MATERIAL FOR THIS EXERCISE:
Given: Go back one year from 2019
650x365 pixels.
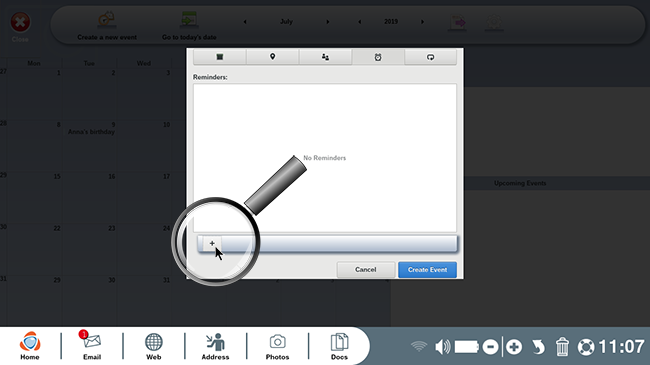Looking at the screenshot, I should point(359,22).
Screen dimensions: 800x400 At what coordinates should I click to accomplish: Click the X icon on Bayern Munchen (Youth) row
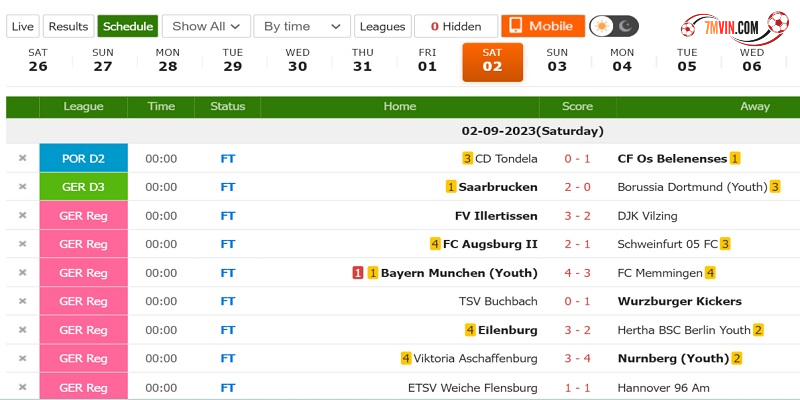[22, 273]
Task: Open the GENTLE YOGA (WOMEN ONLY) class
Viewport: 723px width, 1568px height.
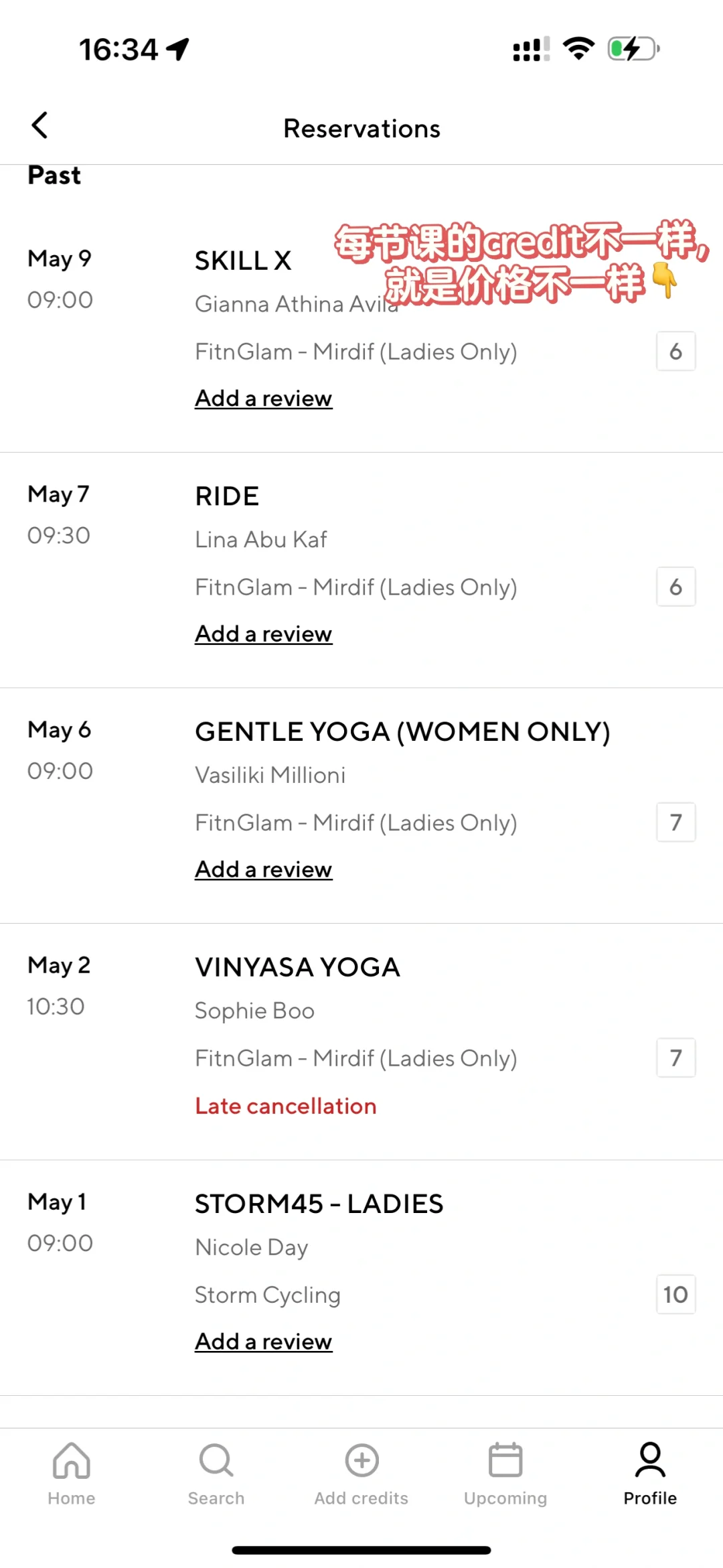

WHAT IS EXPECTED:
Reproduce exactly, with every picture left out, the lines from the one that contains "Task: Open the GENTLE YOGA (WOMEN ONLY) class" to the final line of the records above.

EXERCISE RESPONSE:
Task: Open the GENTLE YOGA (WOMEN ONLY) class
Viewport: 723px width, 1568px height.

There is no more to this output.